At the same time, the lack of the proper reaction to apparent attempts to destabilize Russia’s Far East from Moscow also raises questions. If the situation is not contained and there is no response, it will easily lead to the negative tendencies across the entire country. If one region and its local elites, for example Khabarovsk, gain an additional independence inside Russia and resist to Moscow’s work to combat criminal and corruption there, other regional clans will seize this opportunity to repeat this case. So, any constructive efforts of the central government that supposedly damage financial, often corruption-linked, interests of the local clans will face a fierce resistance and attempts to destabilize another region: from the Far East to the South. The governance system will be undermined and Russia as the state will enter another crisis.

It should be noted that the current ‘soft’ response from the central government to Khabarovks issues is not the question of the lack of the political will of President Putin or his circle. Rather, this is the problem of the staff shortage for such cases. A large part of the Russian elites is infiltrated by pro-Western, neo-liberal and corruption elements that are not interested in real work to improve the economic and social situation in the country. The rent-seeking behavior and the indifference towards the fate of ordinary people among f the so-called “new Russian aristocracy” become a real problem in the conditions when it’s needed to take fast and effective steps to work out anti-crisis solutions.

Representatives of the Russian liberals and self-proclaimed aristocrats often have a pretty ugly face. For example, Gasan Gusejnov, the professor in the Higher School of Economics (the talent foundry for the liberals-ruled economic bloc of the Russian government), recently called the terrorist attack in Moscow’s Dubrovka Theatre in 2002 as an act of “national liberation struggle by the Chechen nation”.

The 2002 attack (also known as Nord-Ost siege) was conducted by 40 terrorists. 916 people were held hostages. 130 of them, including 10 children, died.  The group led by Movsar Barayev wanted to pressure the Russian government to withdraw Russian forces from Chechnya and an end to the Second Chechen War.

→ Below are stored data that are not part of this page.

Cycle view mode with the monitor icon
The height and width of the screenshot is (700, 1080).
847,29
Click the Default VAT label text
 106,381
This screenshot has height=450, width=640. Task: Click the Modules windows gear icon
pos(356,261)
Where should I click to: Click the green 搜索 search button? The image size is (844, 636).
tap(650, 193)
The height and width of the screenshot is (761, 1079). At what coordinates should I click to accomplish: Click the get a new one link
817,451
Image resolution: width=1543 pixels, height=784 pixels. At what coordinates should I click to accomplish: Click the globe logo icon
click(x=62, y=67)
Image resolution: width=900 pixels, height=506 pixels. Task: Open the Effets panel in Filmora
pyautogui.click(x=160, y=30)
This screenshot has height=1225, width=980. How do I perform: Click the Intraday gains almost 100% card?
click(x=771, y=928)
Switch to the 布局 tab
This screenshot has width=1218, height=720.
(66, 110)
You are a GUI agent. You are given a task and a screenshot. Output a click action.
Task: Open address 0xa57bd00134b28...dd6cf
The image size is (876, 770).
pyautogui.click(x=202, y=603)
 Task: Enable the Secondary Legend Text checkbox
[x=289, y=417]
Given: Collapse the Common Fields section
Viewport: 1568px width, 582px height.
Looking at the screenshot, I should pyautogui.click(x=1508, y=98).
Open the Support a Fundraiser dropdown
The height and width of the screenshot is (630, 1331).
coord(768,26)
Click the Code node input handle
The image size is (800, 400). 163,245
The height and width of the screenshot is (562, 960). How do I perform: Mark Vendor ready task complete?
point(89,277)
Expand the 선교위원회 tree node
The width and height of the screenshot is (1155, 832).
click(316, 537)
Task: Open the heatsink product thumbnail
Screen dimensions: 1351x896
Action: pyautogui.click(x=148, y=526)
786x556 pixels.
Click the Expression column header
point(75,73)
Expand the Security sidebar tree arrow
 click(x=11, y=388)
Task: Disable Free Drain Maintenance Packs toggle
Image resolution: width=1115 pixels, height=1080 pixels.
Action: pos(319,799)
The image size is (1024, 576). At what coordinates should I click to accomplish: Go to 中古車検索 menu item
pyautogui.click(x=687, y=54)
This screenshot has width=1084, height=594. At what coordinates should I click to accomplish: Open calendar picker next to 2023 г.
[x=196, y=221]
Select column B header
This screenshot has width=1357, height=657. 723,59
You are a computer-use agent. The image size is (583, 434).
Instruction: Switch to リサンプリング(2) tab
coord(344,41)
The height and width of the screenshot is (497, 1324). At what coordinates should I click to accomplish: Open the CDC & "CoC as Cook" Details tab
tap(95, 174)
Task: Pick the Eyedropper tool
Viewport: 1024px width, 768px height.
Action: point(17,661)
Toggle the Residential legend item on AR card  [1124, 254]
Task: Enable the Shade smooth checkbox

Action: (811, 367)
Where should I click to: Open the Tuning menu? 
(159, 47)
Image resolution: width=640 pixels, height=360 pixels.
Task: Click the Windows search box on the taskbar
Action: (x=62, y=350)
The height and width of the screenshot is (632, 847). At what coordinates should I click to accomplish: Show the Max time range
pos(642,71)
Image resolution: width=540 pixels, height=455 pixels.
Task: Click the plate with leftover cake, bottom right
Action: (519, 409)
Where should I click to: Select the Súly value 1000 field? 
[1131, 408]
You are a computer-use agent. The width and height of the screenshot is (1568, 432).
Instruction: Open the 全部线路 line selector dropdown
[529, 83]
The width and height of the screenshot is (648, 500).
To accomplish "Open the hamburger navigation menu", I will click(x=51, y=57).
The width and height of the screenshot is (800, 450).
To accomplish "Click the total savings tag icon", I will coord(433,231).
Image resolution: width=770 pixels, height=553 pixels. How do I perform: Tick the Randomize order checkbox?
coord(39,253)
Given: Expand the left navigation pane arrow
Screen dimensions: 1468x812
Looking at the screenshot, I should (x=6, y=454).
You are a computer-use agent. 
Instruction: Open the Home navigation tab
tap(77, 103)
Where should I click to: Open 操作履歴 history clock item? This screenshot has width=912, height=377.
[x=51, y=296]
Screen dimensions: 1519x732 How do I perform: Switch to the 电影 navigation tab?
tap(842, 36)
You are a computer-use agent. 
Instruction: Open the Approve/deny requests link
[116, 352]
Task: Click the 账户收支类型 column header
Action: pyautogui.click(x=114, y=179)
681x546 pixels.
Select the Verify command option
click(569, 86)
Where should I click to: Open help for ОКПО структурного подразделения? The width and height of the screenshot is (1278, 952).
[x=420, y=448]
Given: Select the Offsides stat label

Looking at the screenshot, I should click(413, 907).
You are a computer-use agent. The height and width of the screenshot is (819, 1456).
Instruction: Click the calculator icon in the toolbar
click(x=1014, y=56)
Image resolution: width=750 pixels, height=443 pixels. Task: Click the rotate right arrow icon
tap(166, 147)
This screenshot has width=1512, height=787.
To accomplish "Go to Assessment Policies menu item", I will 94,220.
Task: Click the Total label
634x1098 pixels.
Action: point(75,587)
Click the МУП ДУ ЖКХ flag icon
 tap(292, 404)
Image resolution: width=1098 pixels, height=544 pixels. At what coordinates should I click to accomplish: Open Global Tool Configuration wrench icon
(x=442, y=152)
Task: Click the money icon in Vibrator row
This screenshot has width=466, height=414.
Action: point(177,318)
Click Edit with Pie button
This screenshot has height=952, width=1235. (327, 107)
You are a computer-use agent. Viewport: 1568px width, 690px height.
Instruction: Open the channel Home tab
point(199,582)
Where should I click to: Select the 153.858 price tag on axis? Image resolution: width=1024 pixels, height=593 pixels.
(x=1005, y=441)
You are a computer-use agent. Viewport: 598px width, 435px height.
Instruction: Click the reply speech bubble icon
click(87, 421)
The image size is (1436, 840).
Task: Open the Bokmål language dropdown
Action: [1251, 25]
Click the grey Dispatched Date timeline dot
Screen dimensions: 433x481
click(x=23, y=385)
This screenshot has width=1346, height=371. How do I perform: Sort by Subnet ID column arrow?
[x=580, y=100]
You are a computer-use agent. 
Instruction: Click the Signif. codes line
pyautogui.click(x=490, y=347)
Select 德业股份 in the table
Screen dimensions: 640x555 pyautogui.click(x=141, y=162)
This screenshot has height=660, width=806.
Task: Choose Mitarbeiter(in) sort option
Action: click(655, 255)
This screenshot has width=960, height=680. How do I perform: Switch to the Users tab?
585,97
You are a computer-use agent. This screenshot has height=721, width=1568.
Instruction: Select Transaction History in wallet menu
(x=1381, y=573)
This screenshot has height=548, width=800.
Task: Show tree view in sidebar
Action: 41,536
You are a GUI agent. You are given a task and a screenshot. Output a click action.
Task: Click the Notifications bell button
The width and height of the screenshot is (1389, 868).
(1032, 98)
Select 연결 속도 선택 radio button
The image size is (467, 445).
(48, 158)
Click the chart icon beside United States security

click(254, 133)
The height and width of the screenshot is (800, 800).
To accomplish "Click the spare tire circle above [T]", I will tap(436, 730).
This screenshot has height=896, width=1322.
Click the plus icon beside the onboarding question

By that moment the so-called Republic of Ichkeria (modern Chechnya) became a hotbed for various al-Qaeda-linked terrorist group. The Second Chechen War itself started with an invasion of al-Qaeda militants based in the modern Chechnya to Russia’s Republic of Dagestan in 1999. The group that attacked Dubrovka Theatre was in fact al-Qaeda-like terrorists.

Gusejnov already deleted his comment on Facebook on the terrorist attack, but it still can be easily found online:

While persons like Gasan Gusejnov continue working in top universities and even government-funded organizations of Russia receiving large salaries there, Russia will continue experiencing significant difficulties with developing a new intellectual class and the part of elites that really work in the interests of the nation.

However, there is a second, optimistic scenario of the development of the Khabarovsk situation. Authorities have an option to neutralize the instigators of instability and start an open dialogue with the local population (not foreign-funded propagandists interested in the further protests). The transparency of anti-corruption and criminal processes in the region together with the administrative work to address the real problems of the people will allow to overcome the current situation. Local media report that the acting governor has already started the work in this direction. Nontheless, he will apparently need assistance from Moscow to restore the regional stability.